La crisi economica ha costretto molti a reinventarsi completamente dal punto di vista lavorativo, spingendo i lavoratori a improvvisarsi nei più diversi ruoli anche se la propria esperienza pregressa e il proprio corso di studi non avevano nessun collegamento o attinenza con la realtà attuale. E questa tendenza è ormai talmente diffusa nella nostra società che gli studiosi di economia hanno, perfino, coniato un termine apposito per descriverla, cioè Gig Economy. Ma di cosa si tratta? E quali implicazioni sociali può avere la sua continua espansione?

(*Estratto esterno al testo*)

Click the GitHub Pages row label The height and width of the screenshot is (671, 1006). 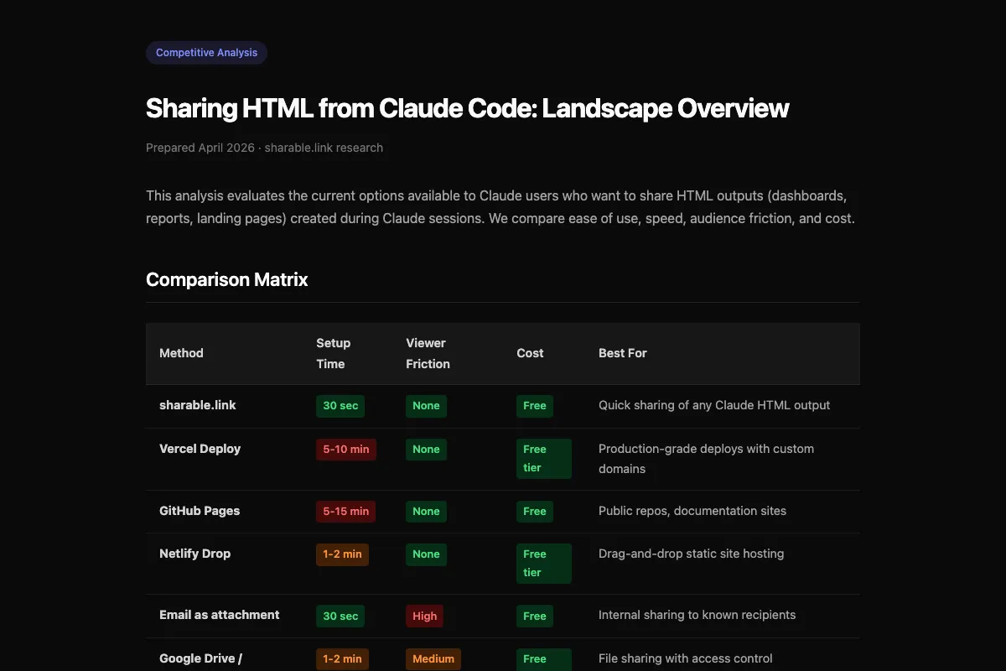pos(200,511)
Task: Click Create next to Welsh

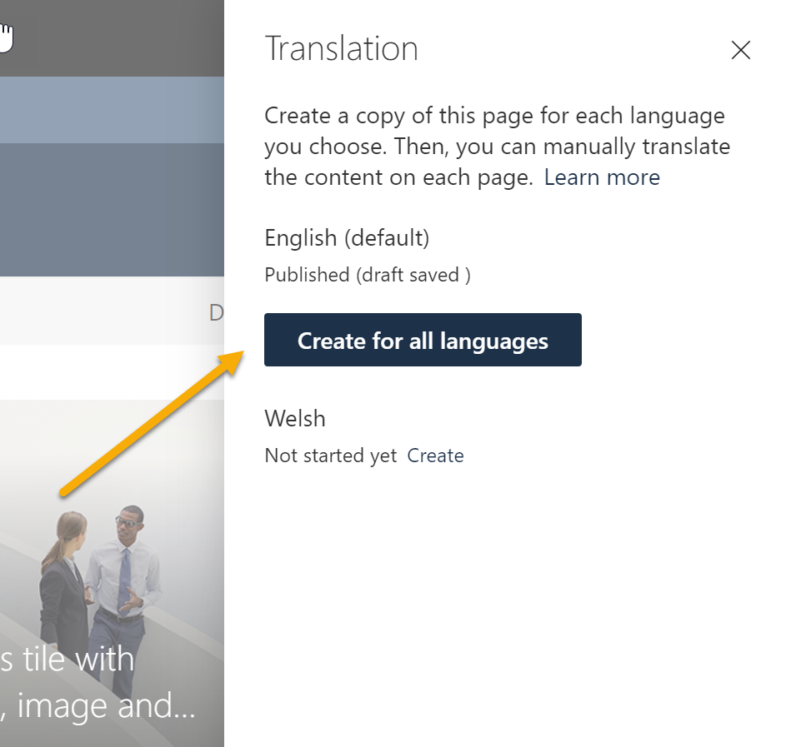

Infine, cosa si potrebbe o si può fare per contrastarla? Vediamo.

Cos'è la Gig Economy

In estrema sintesi con il termine Gig Economy si vuole intendere un nuovo modello economico sulla base del quale non esistono più le prestazioni lavorative continuative. In pratica, ciò implica la scomparsa o quasi del contratto a tempo indeterminato che viene completamente soppiantato dalle varie forme di lavoro a richiesta. Si lavora, cioè, solo nel momento in cui i nostri servizi vengono richiesti. Le conseguenze immediate dell'applicazione di un tale modello sono, fondamentalmente, due. Da una parte, la prestazione lavorativa viene a costare pochissimo mentre, nello stesso tempo, i lavoratori perdono quasi totalmente diritti che le precedenti generazioni consideravano come un dato acquisito.

Cosa si può fare

Dato che questo modello economico si sta diffondendo, a macchia d'olio, in ogni settore dell'Economia, sia che si tratti di agricoltura o del terziario avanzato, secondo molti esperti se questa nuova forma di struttura economica della società prenderà piede molto dipenderà dalle politiche economiche adottate dai vari governi.

È indubbio, infatti, che serviranno nuove forme di regolamentazione, soprattutto dal punto di vista della tutela dei lavoratori. Qualcosa del genere, ad esempio, è stato fatto in Italia con le recenti modifiche alla disciplina del telelavoro. Ma, in Europa, c'è chi si è spinto oltre. Ad esempio, il politico britannico Matthew Taylor ha proposto la creazione di una nuova categoria di lavoratori che si ponga a un livello intermedio tra i lavoratori autonomi e i dipendenti, denominata freelance, ma che, comunque, conserverebbe determinate tutele. Ad esempio, le ferie retribuite, i giorni di malattia o il pagamento degli straordinari. Comunque sia, una soluzione deve essere trovata se non si vuole creare una nuova piaga sociale.